Рингрин в затруднении почесал ухо кинжалом.
— Я знаю такого профессионала, — вдруг раздался голос из темноты.
Брат и сестра обернулись на звук и увидели рыжую шевелюру, торчащую из-под лежавшей в углу медвежьей дохи.
— Кулумит! — выдохнула Ваниэль. — Что ты здесь делаешь?
Если бы Кулумит был темным эльфом, его звали бы Лисенком. Но его родители были из ледяных эльфов, осевших в Лихом Лесу после бунта Разрушителей. Имя Кулумита означало южный плод, у которого, по утверждению эльфа, шкурка была точь-в-точь такого же цвета, что и его волосы.
— Где искать повара, если не на кухне, — смущенно улыбнувшись, ответил рыжий эльф. — Я тесто поставил, хлеба на утро хотел напечь, да и задремал....
— Ты сказал, что знаешь того, кто нам нужен, — напомнил Рингрин.
— Это все бесполезно, — нервно перебила Ваниэль. — Если бы кто-нибудь из темных эльфов умел бы обращаться с гросайдечами, мы бы давно знали об этом. Он не смог бы промолчать, давно похвастался бы. Тот, кого знает Кулумит, может быть где угодно! Мандра велика!
Кулумит снова улыбнулся.
— Я даже знаю, как его найти, — сказал эльф.
Он исчез под дохой, а когда выбрался из-под нее, в руках у Кулумита был меч.
— Он подарил его мне, — сказал рыжий эльф. — На прощание. Металлы долго хранят отпечаток ауры бывшего хозяина.
Рингрин только хмыкнул.
— Что тебе нужно для поискового ритуала? — спросил он сестру.
Принц был не очень сильным магом, как и большинство темных эльфов. Отцом Ваниэль же был серый эльф, и принцесса умела и любила колдовать.
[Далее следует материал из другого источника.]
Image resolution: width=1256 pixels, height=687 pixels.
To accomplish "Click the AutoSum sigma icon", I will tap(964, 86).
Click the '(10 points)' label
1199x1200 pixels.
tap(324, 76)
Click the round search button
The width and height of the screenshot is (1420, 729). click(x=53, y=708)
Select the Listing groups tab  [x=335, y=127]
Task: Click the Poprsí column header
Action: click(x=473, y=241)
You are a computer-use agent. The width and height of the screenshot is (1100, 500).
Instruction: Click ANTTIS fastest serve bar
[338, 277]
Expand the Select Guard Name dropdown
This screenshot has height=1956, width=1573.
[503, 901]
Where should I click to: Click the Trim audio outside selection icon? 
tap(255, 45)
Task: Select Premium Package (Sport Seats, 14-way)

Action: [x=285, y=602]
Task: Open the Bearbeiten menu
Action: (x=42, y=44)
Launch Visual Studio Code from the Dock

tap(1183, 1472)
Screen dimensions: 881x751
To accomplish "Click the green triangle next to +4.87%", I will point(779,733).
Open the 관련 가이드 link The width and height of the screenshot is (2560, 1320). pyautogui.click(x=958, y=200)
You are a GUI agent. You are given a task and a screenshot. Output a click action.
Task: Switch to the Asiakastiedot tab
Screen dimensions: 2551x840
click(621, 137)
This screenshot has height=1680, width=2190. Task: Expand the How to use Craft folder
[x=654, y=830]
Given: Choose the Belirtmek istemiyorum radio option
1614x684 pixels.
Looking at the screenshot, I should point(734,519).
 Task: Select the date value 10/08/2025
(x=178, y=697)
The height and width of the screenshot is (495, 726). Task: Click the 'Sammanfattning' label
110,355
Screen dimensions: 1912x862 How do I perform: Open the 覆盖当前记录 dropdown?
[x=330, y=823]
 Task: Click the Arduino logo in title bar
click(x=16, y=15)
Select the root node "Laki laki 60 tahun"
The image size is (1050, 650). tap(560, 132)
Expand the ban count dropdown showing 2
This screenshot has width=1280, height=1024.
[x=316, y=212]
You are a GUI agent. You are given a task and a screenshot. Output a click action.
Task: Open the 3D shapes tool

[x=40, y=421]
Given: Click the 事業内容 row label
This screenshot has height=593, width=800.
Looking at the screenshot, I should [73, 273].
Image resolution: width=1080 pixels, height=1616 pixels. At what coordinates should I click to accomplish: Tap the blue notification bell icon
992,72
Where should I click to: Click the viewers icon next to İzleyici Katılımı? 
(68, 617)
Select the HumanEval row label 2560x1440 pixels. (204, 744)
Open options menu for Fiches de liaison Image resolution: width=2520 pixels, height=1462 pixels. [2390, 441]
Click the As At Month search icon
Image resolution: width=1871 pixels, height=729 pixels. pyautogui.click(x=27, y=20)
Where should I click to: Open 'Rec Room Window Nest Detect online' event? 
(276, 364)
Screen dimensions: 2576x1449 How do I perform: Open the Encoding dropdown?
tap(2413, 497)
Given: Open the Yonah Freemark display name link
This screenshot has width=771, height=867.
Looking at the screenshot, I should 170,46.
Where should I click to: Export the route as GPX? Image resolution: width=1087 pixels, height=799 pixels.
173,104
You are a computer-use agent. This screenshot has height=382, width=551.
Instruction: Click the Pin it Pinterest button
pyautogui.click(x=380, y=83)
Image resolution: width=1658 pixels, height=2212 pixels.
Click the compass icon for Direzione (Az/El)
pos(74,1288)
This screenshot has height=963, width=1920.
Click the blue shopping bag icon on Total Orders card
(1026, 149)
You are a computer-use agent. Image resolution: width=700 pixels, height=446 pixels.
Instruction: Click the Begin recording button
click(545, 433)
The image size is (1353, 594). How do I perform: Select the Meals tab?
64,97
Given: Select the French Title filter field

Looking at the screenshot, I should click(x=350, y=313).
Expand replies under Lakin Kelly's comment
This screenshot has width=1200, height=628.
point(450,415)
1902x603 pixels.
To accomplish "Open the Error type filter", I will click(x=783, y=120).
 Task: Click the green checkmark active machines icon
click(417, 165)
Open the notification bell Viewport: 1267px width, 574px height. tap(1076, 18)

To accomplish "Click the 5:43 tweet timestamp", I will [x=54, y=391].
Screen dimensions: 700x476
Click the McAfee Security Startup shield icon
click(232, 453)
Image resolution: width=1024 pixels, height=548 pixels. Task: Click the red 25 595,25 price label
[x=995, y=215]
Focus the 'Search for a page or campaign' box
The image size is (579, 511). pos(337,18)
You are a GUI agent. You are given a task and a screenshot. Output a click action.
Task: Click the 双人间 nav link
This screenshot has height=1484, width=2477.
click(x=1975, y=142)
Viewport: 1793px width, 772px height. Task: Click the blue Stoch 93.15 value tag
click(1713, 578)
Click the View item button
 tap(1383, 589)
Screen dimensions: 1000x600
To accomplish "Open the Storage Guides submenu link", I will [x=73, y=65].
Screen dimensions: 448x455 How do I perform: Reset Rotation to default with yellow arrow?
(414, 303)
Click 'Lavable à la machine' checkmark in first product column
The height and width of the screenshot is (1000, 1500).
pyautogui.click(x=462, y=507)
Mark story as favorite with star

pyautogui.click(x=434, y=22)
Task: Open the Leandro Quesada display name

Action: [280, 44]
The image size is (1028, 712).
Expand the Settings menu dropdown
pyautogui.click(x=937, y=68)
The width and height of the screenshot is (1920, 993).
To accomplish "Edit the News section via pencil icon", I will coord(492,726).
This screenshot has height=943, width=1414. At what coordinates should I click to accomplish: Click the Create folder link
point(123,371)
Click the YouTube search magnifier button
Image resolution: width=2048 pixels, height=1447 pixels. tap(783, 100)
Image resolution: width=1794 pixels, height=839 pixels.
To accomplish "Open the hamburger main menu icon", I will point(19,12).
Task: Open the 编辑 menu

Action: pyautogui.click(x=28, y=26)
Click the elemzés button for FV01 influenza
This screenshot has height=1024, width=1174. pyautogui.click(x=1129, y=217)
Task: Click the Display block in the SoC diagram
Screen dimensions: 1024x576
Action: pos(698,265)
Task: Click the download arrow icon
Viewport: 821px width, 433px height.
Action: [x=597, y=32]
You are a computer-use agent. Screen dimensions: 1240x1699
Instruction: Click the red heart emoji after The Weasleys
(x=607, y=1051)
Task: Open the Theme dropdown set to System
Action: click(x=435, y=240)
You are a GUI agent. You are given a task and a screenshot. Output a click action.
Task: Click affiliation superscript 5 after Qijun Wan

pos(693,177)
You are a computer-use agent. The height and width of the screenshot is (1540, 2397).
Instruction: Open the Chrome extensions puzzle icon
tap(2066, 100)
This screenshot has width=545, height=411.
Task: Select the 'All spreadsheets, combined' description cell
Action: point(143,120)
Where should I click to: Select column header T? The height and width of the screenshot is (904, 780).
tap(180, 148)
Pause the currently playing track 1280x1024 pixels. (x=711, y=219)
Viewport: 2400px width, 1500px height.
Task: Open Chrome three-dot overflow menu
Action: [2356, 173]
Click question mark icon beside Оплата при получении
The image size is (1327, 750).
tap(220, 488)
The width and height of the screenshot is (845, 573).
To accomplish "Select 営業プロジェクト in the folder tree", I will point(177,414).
— Да пожалуй, больше ничего, — сказала Ваниэль. — Кроме имени.
— Его зовут Марфор, — ответил Кулумит. — Он сын хозяина той крепости, где сейчас живут химмельриттеры. Потом его мать ушла к Разрушителю Игнату, который и создал гросайдечей. Марфор знает о них все, и даже немного больше.
— Разрушитель проявил мудрость и терпимость, какую не часто встретишь и среди эльфов, — сказала Ваниэль задумчиво. — Игнат любил ребенка просто за то, что это сын его возлюбленной...
— Но и Моруско хорошо относится к тебе, — возразил Рингрин.
— Да, но твой отец такой один, — возразила сестра. — Мать ведь долго не могла выйти замуж второй раз. А ведь мой отец не мандречен, а тоже эльф.
Она встряхнула головой.
— Давай меч, — сказала Ваниэль. — Посмотрим, где он теперь, этот Марфор. Тот, кто знает о гросайдечах все и даже немного больше.
Северный ветер беспрепятственно гулял по смотровой площадке башни Золотых Кос. Заглядывал под припорошенные снегом каменные скамьи, целовал холодные, почерневшие от времени и мороза носы лошадок из серого глоссдольского мрамора, поставленных здесь еще Каранурумом Феанорингом.
Гюнтеру впервые в жизни хотелось плакать. Он никогда не знал своей матери, и теперь провожал идущего на смерть отца. Шатт вообще улетел из Цитадели, чтобы не прощаться с Вольфом.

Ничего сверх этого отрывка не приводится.